--- Start of LISTING ---

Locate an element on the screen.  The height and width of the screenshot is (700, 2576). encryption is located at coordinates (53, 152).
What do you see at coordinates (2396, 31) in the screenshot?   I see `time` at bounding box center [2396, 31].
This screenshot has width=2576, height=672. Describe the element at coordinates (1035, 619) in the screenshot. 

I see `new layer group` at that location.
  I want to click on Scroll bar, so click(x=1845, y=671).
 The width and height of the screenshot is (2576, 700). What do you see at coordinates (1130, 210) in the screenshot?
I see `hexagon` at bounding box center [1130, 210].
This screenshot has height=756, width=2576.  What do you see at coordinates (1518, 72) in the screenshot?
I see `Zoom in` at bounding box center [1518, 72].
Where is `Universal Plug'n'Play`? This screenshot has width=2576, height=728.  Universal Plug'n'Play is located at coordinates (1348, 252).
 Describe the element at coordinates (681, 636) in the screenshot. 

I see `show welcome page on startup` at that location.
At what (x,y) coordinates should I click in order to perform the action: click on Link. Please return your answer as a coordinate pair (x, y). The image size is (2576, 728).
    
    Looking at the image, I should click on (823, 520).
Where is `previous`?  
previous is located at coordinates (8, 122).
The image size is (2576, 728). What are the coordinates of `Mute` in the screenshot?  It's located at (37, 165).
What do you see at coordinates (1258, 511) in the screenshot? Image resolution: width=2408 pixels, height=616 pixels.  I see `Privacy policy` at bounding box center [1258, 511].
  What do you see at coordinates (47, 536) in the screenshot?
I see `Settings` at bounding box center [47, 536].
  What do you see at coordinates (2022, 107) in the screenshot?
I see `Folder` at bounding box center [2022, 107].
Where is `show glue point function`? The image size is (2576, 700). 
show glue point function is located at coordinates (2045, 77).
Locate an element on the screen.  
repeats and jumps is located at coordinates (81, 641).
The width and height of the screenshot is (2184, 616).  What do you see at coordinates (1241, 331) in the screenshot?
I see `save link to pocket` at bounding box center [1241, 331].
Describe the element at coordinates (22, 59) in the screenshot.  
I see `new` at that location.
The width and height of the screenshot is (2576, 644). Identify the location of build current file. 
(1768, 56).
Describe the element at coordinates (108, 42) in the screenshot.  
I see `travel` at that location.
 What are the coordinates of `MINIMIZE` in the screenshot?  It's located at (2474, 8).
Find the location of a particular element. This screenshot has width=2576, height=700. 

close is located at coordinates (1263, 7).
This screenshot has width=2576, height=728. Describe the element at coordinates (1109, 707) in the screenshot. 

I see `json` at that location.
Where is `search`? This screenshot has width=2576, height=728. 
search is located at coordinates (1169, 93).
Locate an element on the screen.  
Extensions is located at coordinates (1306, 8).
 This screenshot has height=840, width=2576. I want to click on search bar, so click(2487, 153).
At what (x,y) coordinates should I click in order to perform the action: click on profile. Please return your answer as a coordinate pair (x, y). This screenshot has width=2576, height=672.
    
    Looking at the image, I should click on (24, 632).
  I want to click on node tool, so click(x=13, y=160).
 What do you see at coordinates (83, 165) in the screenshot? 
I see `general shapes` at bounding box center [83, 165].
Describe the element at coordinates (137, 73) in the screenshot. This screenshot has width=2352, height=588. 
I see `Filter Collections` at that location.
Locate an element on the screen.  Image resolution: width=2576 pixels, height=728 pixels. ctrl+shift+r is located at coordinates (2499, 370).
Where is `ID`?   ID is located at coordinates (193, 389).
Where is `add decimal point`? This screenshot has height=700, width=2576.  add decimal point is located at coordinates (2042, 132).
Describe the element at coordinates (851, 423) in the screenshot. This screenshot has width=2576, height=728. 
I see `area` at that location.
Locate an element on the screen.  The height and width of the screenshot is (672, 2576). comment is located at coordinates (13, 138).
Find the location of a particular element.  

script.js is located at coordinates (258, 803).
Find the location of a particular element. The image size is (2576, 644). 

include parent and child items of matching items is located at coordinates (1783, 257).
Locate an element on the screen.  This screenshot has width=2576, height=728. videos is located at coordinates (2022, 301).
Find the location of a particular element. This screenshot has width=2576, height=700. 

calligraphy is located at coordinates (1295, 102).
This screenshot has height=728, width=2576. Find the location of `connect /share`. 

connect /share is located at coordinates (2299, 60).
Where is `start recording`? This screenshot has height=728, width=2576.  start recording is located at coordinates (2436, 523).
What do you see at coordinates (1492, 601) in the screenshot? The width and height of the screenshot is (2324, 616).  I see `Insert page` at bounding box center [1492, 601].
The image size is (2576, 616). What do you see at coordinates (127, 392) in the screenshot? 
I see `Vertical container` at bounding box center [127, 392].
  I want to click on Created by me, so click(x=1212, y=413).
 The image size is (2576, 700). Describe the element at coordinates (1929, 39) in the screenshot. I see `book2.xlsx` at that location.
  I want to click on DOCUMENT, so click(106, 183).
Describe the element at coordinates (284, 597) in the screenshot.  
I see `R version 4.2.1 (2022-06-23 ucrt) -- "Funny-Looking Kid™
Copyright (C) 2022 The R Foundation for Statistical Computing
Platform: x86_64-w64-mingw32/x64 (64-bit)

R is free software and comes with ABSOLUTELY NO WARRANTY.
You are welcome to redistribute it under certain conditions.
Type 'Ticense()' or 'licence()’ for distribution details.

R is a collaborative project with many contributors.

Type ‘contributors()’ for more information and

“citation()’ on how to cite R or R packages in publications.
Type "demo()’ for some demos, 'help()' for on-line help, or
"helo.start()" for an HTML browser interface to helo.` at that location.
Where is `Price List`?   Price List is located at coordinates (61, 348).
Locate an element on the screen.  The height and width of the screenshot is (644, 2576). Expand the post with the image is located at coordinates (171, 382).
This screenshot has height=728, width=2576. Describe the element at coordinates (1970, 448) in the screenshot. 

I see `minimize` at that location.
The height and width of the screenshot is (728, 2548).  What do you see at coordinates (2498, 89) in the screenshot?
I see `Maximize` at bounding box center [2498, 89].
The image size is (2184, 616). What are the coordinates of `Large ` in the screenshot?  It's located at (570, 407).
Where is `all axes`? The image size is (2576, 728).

--- End of LISTING ---

• [SET TASK]
Copy every one of the records above verbatim.

• [REPLY TO THE TASK]
Locate an element on the screen.  The height and width of the screenshot is (700, 2576). encryption is located at coordinates (53, 152).
What do you see at coordinates (2396, 31) in the screenshot?   I see `time` at bounding box center [2396, 31].
This screenshot has width=2576, height=672. Describe the element at coordinates (1035, 619) in the screenshot. 

I see `new layer group` at that location.
  I want to click on Scroll bar, so click(x=1845, y=671).
 The width and height of the screenshot is (2576, 700). What do you see at coordinates (1130, 210) in the screenshot?
I see `hexagon` at bounding box center [1130, 210].
This screenshot has height=756, width=2576.  What do you see at coordinates (1518, 72) in the screenshot?
I see `Zoom in` at bounding box center [1518, 72].
Where is `Universal Plug'n'Play`? This screenshot has width=2576, height=728.  Universal Plug'n'Play is located at coordinates (1348, 252).
 Describe the element at coordinates (681, 636) in the screenshot. 

I see `show welcome page on startup` at that location.
At what (x,y) coordinates should I click in order to perform the action: click on Link. Please return your answer as a coordinate pair (x, y). The image size is (2576, 728).
    
    Looking at the image, I should click on (823, 520).
Where is `previous`?  
previous is located at coordinates (8, 122).
The image size is (2576, 728). What are the coordinates of `Mute` in the screenshot?  It's located at (37, 165).
What do you see at coordinates (1258, 511) in the screenshot? Image resolution: width=2408 pixels, height=616 pixels.  I see `Privacy policy` at bounding box center [1258, 511].
  What do you see at coordinates (47, 536) in the screenshot?
I see `Settings` at bounding box center [47, 536].
  What do you see at coordinates (2022, 107) in the screenshot?
I see `Folder` at bounding box center [2022, 107].
Where is `show glue point function`? The image size is (2576, 700). 
show glue point function is located at coordinates (2045, 77).
Locate an element on the screen.  
repeats and jumps is located at coordinates (81, 641).
The width and height of the screenshot is (2184, 616).  What do you see at coordinates (1241, 331) in the screenshot?
I see `save link to pocket` at bounding box center [1241, 331].
Describe the element at coordinates (22, 59) in the screenshot.  
I see `new` at that location.
The width and height of the screenshot is (2576, 644). Identify the location of build current file. 
(1768, 56).
Describe the element at coordinates (108, 42) in the screenshot.  
I see `travel` at that location.
 What are the coordinates of `MINIMIZE` in the screenshot?  It's located at (2474, 8).
Find the location of a particular element. This screenshot has width=2576, height=700. 

close is located at coordinates (1263, 7).
This screenshot has width=2576, height=728. Describe the element at coordinates (1109, 707) in the screenshot. 

I see `json` at that location.
Where is `search`? This screenshot has width=2576, height=728. 
search is located at coordinates (1169, 93).
Locate an element on the screen.  
Extensions is located at coordinates (1306, 8).
 This screenshot has height=840, width=2576. I want to click on search bar, so click(2487, 153).
At what (x,y) coordinates should I click in order to perform the action: click on profile. Please return your answer as a coordinate pair (x, y). This screenshot has width=2576, height=672.
    
    Looking at the image, I should click on (24, 632).
  I want to click on node tool, so click(x=13, y=160).
 What do you see at coordinates (83, 165) in the screenshot? 
I see `general shapes` at bounding box center [83, 165].
Describe the element at coordinates (137, 73) in the screenshot. This screenshot has width=2352, height=588. 
I see `Filter Collections` at that location.
Locate an element on the screen.  Image resolution: width=2576 pixels, height=728 pixels. ctrl+shift+r is located at coordinates (2499, 370).
Where is `ID`?   ID is located at coordinates (193, 389).
Where is `add decimal point`? This screenshot has height=700, width=2576.  add decimal point is located at coordinates (2042, 132).
Describe the element at coordinates (851, 423) in the screenshot. This screenshot has width=2576, height=728. 
I see `area` at that location.
Locate an element on the screen.  The height and width of the screenshot is (672, 2576). comment is located at coordinates (13, 138).
Find the location of a particular element.  

script.js is located at coordinates (258, 803).
Find the location of a particular element. The image size is (2576, 644). 

include parent and child items of matching items is located at coordinates (1783, 257).
Locate an element on the screen.  This screenshot has width=2576, height=728. videos is located at coordinates (2022, 301).
Find the location of a particular element. This screenshot has width=2576, height=700. 

calligraphy is located at coordinates (1295, 102).
This screenshot has height=728, width=2576. Find the location of `connect /share`. 

connect /share is located at coordinates (2299, 60).
Where is `start recording`? This screenshot has height=728, width=2576.  start recording is located at coordinates (2436, 523).
What do you see at coordinates (1492, 601) in the screenshot? The width and height of the screenshot is (2324, 616).  I see `Insert page` at bounding box center [1492, 601].
The image size is (2576, 616). What do you see at coordinates (127, 392) in the screenshot? 
I see `Vertical container` at bounding box center [127, 392].
  I want to click on Created by me, so click(x=1212, y=413).
 The image size is (2576, 700). Describe the element at coordinates (1929, 39) in the screenshot. I see `book2.xlsx` at that location.
  I want to click on DOCUMENT, so click(106, 183).
Describe the element at coordinates (284, 597) in the screenshot.  
I see `R version 4.2.1 (2022-06-23 ucrt) -- "Funny-Looking Kid™
Copyright (C) 2022 The R Foundation for Statistical Computing
Platform: x86_64-w64-mingw32/x64 (64-bit)

R is free software and comes with ABSOLUTELY NO WARRANTY.
You are welcome to redistribute it under certain conditions.
Type 'Ticense()' or 'licence()’ for distribution details.

R is a collaborative project with many contributors.

Type ‘contributors()’ for more information and

“citation()’ on how to cite R or R packages in publications.
Type "demo()’ for some demos, 'help()' for on-line help, or
"helo.start()" for an HTML browser interface to helo.` at that location.
Where is `Price List`?   Price List is located at coordinates (61, 348).
Locate an element on the screen.  The height and width of the screenshot is (644, 2576). Expand the post with the image is located at coordinates (171, 382).
This screenshot has height=728, width=2576. Describe the element at coordinates (1970, 448) in the screenshot. 

I see `minimize` at that location.
The height and width of the screenshot is (728, 2548).  What do you see at coordinates (2498, 89) in the screenshot?
I see `Maximize` at bounding box center [2498, 89].
The image size is (2184, 616). What are the coordinates of `Large ` in the screenshot?  It's located at (570, 407).
Where is `all axes`? The image size is (2576, 728).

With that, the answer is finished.